> _EXTRACT TO READ_

*** Begin section ***

Clinical course of atypical infection
The term “primary atypical pneumonia”, which was used to describe pneumonia due to infection with M. pneumoniae in the late 1930s and early 1940s, is no longer considered appropriate asadiagnosis in patients infected with atypical respiratory pathogens. Indeed, it is now widely recognised that the clinical course of CAP is similar whether caused by typical or atypical respiratory pathogens 29. Therefore, it is unwise to select antibiotic therapy solely on the basis of clinical manifestations, such as fever, chills, productive cough and pleuritic chest pain, or radiological evidence of CAP 58, even when legionellosis is suspected.
Given the prevalence of atypical pathogens in the aetiology of CAP and the likelihood that current figures underestimate their true prevalence, empirical antibiotic therapy for CAP should ideally provide coverage against atypical pathogens. Treatment should be based on the premise that all patients with CAP could be potentially infected with C. pneumoniae, M. pneumoniae or Legionella spp., either alone or as part of a mixed infection 27; an approach that is, in fact, advocated in several new treatment guidelines for CAP.

*** End section ***

> _WHAT IS EXPECTED_
Carry the passage on atypical pathogens in community-acquired pneumonia forward from its final sentence.

> _GIVEN DATA_
*** Begin section ***

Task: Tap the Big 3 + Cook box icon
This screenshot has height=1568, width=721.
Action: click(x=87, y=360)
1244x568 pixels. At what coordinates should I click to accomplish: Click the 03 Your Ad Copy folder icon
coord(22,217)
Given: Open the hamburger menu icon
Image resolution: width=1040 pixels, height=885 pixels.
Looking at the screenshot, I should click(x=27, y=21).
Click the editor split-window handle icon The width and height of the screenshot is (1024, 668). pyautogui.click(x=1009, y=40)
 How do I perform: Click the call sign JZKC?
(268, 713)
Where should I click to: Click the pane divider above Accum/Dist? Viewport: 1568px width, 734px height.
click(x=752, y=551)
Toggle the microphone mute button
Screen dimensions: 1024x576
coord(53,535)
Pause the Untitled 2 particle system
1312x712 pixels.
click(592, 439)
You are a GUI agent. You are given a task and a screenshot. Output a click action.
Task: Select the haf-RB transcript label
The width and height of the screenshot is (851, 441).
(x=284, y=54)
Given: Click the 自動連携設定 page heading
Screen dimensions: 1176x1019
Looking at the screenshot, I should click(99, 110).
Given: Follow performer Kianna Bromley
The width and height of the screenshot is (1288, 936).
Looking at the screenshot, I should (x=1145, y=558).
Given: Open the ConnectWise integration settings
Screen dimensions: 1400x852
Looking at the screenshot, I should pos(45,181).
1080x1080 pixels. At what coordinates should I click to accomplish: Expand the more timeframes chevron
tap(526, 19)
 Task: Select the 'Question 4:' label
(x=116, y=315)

*** End section ***

> _EXERCISE RESULT_
C. pneumoniae is commonly found in infections of mixed aetiology and may predispose to co-infection with other microorganisms, e.g. S. pneumoniae 59. In patients co-infected with C. pneumoniae and S. pneumoniae, the clinical picture isoften more severe than that seen with monomicrobial infection and, as one study showed, can result in prolonged hospitalisation if antibiotic therapy is directed solely to the eradication of S. pneumoniae 60.
The need to provide coverage against atypical pathogens in empirical prescribing for CAP is now recognised in national guidelines, in which macrolides with proven activity against atypical pathogens are widely advocated 14, 27, 61–64. Studies have shown that the inclusion of a macrolide in treatment regimens can improve clinical outcome in children with lower RTIs due to atypical pathogens 65, including those with CAP 66, in whom it is especially difficult to determine the microbial aetiology.
For empirical therapy, the IDSA 14, Center for Disease Control and Prevention 63, Canadian Infectious Disease Society and Canadian Thoracic Society (CIDS/CTS) 64, and the American Thoracic Society (ATS) 27 all recommend macrolides for first-line use in outpatients without modifying factors. The British Thoracic Society 61 and South African Thoracic Society (SATS) 62 guidelines, respectively, support the use of macrolides as an alternative monotherapy in outpatients or as monotherapy when atypical infection is suspected. In outpatients with modifying factors, such as the elderly or those with comorbidity, the ATS 27 and CIDS/CTS 64 suggest macrolides are used in conjunction with other antibiotics. The inclusion of macrolides in combination regimens is also widely advocated for patients hospitalised with CAP. SATS guidelines 62 recommend the use of macrolides as an adjunct to β‐lactams or fluoroquinolones, if atypical infection is suspected.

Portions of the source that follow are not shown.